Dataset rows
──────────

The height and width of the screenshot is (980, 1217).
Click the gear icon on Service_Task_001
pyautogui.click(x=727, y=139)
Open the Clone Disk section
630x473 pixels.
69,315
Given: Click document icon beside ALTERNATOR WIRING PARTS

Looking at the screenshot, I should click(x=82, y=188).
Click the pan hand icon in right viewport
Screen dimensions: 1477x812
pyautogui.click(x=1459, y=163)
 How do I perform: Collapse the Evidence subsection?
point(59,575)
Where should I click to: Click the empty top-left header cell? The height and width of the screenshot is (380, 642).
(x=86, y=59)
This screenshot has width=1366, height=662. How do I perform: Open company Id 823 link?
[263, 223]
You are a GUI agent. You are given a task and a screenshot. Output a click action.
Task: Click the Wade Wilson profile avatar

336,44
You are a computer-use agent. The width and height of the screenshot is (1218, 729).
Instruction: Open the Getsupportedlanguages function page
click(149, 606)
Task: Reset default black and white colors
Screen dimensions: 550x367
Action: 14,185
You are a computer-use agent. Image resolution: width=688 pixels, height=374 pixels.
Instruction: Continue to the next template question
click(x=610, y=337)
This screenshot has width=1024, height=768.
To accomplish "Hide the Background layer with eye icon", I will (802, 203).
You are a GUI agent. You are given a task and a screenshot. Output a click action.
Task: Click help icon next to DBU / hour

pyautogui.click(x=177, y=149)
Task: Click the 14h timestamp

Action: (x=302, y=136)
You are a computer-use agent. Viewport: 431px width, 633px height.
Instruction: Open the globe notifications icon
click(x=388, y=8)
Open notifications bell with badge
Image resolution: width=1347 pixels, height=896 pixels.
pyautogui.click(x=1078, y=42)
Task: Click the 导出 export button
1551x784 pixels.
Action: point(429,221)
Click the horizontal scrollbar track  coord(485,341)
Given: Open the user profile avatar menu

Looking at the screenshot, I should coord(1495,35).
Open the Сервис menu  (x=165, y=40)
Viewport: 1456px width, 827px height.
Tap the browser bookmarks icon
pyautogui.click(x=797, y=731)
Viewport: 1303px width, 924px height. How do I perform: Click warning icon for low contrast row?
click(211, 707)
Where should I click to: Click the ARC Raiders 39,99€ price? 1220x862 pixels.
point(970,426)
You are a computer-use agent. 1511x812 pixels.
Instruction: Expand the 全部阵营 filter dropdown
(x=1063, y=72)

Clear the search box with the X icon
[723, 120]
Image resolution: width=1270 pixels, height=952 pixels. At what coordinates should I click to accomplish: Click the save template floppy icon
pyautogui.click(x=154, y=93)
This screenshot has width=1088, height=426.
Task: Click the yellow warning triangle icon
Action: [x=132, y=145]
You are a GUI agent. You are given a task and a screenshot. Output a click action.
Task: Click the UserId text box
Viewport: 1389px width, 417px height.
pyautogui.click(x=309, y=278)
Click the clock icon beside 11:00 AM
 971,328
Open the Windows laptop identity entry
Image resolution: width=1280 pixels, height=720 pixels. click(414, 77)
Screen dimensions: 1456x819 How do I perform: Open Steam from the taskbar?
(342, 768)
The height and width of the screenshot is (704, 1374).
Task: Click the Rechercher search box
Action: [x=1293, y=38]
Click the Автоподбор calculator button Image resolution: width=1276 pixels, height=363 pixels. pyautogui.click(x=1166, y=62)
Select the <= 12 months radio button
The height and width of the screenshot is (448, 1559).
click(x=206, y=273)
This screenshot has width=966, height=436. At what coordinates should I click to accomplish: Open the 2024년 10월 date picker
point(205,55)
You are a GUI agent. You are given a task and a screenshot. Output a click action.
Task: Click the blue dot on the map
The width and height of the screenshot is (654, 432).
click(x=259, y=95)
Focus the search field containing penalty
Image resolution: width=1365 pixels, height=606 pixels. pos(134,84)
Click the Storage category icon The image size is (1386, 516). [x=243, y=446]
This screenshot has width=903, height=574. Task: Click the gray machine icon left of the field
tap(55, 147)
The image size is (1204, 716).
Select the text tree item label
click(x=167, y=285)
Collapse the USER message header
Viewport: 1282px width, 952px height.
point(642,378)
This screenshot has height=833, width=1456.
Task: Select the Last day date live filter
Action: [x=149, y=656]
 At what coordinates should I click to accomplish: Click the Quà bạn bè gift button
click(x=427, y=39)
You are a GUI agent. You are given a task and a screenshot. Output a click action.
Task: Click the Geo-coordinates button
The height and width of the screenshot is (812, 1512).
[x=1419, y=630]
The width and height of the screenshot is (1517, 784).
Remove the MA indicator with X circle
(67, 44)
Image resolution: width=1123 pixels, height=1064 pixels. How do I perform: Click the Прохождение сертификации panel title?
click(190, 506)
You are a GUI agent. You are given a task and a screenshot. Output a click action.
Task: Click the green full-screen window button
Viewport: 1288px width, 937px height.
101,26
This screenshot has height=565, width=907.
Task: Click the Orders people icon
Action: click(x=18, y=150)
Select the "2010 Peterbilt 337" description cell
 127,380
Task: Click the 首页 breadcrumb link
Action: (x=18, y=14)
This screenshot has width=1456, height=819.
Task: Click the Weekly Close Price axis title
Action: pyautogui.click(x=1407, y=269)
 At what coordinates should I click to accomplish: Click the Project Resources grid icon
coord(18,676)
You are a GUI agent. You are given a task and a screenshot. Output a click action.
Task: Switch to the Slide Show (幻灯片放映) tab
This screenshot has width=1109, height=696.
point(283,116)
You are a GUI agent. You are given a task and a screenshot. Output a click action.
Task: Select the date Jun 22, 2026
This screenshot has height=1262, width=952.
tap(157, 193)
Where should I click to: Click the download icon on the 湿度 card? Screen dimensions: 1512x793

──────────

Give every line of the Dataset rows above as a JSON list of strings, one string per line and no blank lines.

[
  "The height and width of the screenshot is (980, 1217).",
  "Click the gear icon on Service_Task_001",
  "pyautogui.click(x=727, y=139)",
  "Open the Clone Disk section",
  "630x473 pixels.",
  "69,315",
  "Given: Click document icon beside ALTERNATOR WIRING PARTS",
  "Looking at the screenshot, I should click(x=82, y=188).",
  "Click the pan hand icon in right viewport",
  "Screen dimensions: 1477x812",
  "pyautogui.click(x=1459, y=163)",
  " How do I perform: Collapse the Evidence subsection?",
  "point(59,575)",
  "Where should I click to: Click the empty top-left header cell? The height and width of the screenshot is (380, 642).",
  "(x=86, y=59)",
  "This screenshot has width=1366, height=662. How do I perform: Open company Id 823 link?",
  "[263, 223]",
  "You are a GUI agent. You are given a task and a screenshot. Output a click action.",
  "Task: Click the Wade Wilson profile avatar",
  "336,44",
  "You are a computer-use agent. The width and height of the screenshot is (1218, 729).",
  "Instruction: Open the Getsupportedlanguages function page",
  "click(149, 606)",
  "Task: Reset default black and white colors",
  "Screen dimensions: 550x367",
  "Action: 14,185",
  "You are a computer-use agent. Image resolution: width=688 pixels, height=374 pixels.",
  "Instruction: Continue to the next template question",
  "click(x=610, y=337)",
  "This screenshot has width=1024, height=768.",
  "To accomplish \"Hide the Background layer with eye icon\", I will (802, 203).",
  "You are a GUI agent. You are given a task and a screenshot. Output a click action.",
  "Task: Click help icon next to DBU / hour",
  "pyautogui.click(x=177, y=149)",
  "Task: Click the 14h timestamp",
  "Action: (x=302, y=136)",
  "You are a computer-use agent. Viewport: 431px width, 633px height.",
  "Instruction: Open the globe notifications icon",
  "click(x=388, y=8)",
  "Open notifications bell with badge",
  "Image resolution: width=1347 pixels, height=896 pixels.",
  "pyautogui.click(x=1078, y=42)",
  "Task: Click the 导出 export button",
  "1551x784 pixels.",
  "Action: point(429,221)",
  "Click the horizontal scrollbar track  coord(485,341)",
  "Given: Open the user profile avatar menu",
  "Looking at the screenshot, I should coord(1495,35).",
  "Open the Сервис menu  (x=165, y=40)",
  "Viewport: 1456px width, 827px height.",
  "Tap the browser bookmarks icon",
  "pyautogui.click(x=797, y=731)",
  "Viewport: 1303px width, 924px height. How do I perform: Click warning icon for low contrast row?",
  "click(211, 707)",
  "Where should I click to: Click the ARC Raiders 39,99€ price? 1220x862 pixels.",
  "point(970,426)",
  "You are a computer-use agent. 1511x812 pixels.",
  "Instruction: Expand the 全部阵营 filter dropdown",
  "(x=1063, y=72)",
  "Clear the search box with the X icon",
  "[723, 120]",
  "Image resolution: width=1270 pixels, height=952 pixels. At what coordinates should I click to accomplish: Click the save template floppy icon",
  "pyautogui.click(x=154, y=93)",
  "This screenshot has width=1088, height=426.",
  "Task: Click the yellow warning triangle icon",
  "Action: [x=132, y=145]",
  "You are a GUI agent. You are given a task and a screenshot. Output a click action.",
  "Task: Click the UserId text box",
  "Viewport: 1389px width, 417px height.",
  "pyautogui.click(x=309, y=278)",
  "Click the clock icon beside 11:00 AM",
  " 971,328",
  "Open the Windows laptop identity entry",
  "Image resolution: width=1280 pixels, height=720 pixels. click(414, 77)",
  "Screen dimensions: 1456x819 How do I perform: Open Steam from the taskbar?",
  "(342, 768)",
  "The height and width of the screenshot is (704, 1374).",
  "Task: Click the Rechercher search box",
  "Action: [x=1293, y=38]",
  "Click the Автоподбор calculator button Image resolution: width=1276 pixels, height=363 pixels. pyautogui.click(x=1166, y=62)",
  "Select the <= 12 months radio button",
  "The height and width of the screenshot is (448, 1559).",
  "click(x=206, y=273)",
  "This screenshot has width=966, height=436. At what coordinates should I click to accomplish: Open the 2024년 10월 date picker",
  "point(205,55)",
  "You are a GUI agent. You are given a task and a screenshot. Output a click action.",
  "Task: Click the blue dot on the map",
  "The width and height of the screenshot is (654, 432).",
  "click(x=259, y=95)",
  "Focus the search field containing penalty",
  "Image resolution: width=1365 pixels, height=606 pixels. pos(134,84)",
  "Click the Storage category icon The image size is (1386, 516). [x=243, y=446]",
  "This screenshot has width=903, height=574. Task: Click the gray machine icon left of the field",
  "tap(55, 147)",
  "The image size is (1204, 716).",
  "Select the text tree item label",
  "click(x=167, y=285)",
  "Collapse the USER message header",
  "Viewport: 1282px width, 952px height.",
  "point(642,378)",
  "This screenshot has height=833, width=1456.",
  "Task: Select the Last day date live filter",
  "Action: [x=149, y=656]",
  " At what coordinates should I click to accomplish: Click the Quà bạn bè gift button",
  "click(x=427, y=39)",
  "You are a GUI agent. You are given a task and a screenshot. Output a click action.",
  "Task: Click the Geo-coordinates button",
  "The height and width of the screenshot is (812, 1512).",
  "[x=1419, y=630]",
  "The width and height of the screenshot is (1517, 784).",
  "Remove the MA indicator with X circle",
  "(67, 44)",
  "Image resolution: width=1123 pixels, height=1064 pixels. How do I perform: Click the Прохождение сертификации panel title?",
  "click(190, 506)",
  "You are a GUI agent. You are given a task and a screenshot. Output a click action.",
  "Task: Click the green full-screen window button",
  "Viewport: 1288px width, 937px height.",
  "101,26",
  "This screenshot has height=565, width=907.",
  "Task: Click the Orders people icon",
  "Action: click(x=18, y=150)",
  "Select the \"2010 Peterbilt 337\" description cell",
  " 127,380",
  "Task: Click the 首页 breadcrumb link",
  "Action: (x=18, y=14)",
  "This screenshot has width=1456, height=819.",
  "Task: Click the Weekly Close Price axis title",
  "Action: pyautogui.click(x=1407, y=269)",
  " At what coordinates should I click to accomplish: Click the Project Resources grid icon",
  "coord(18,676)",
  "You are a GUI agent. You are given a task and a screenshot. Output a click action.",
  "Task: Switch to the Slide Show (幻灯片放映) tab",
  "This screenshot has width=1109, height=696.",
  "point(283,116)",
  "You are a GUI agent. You are given a task and a screenshot. Output a click action.",
  "Task: Select the date Jun 22, 2026",
  "This screenshot has height=1262, width=952.",
  "tap(157, 193)",
  "Where should I click to: Click the download icon on the 湿度 card? Screen dimensions: 1512x793"
]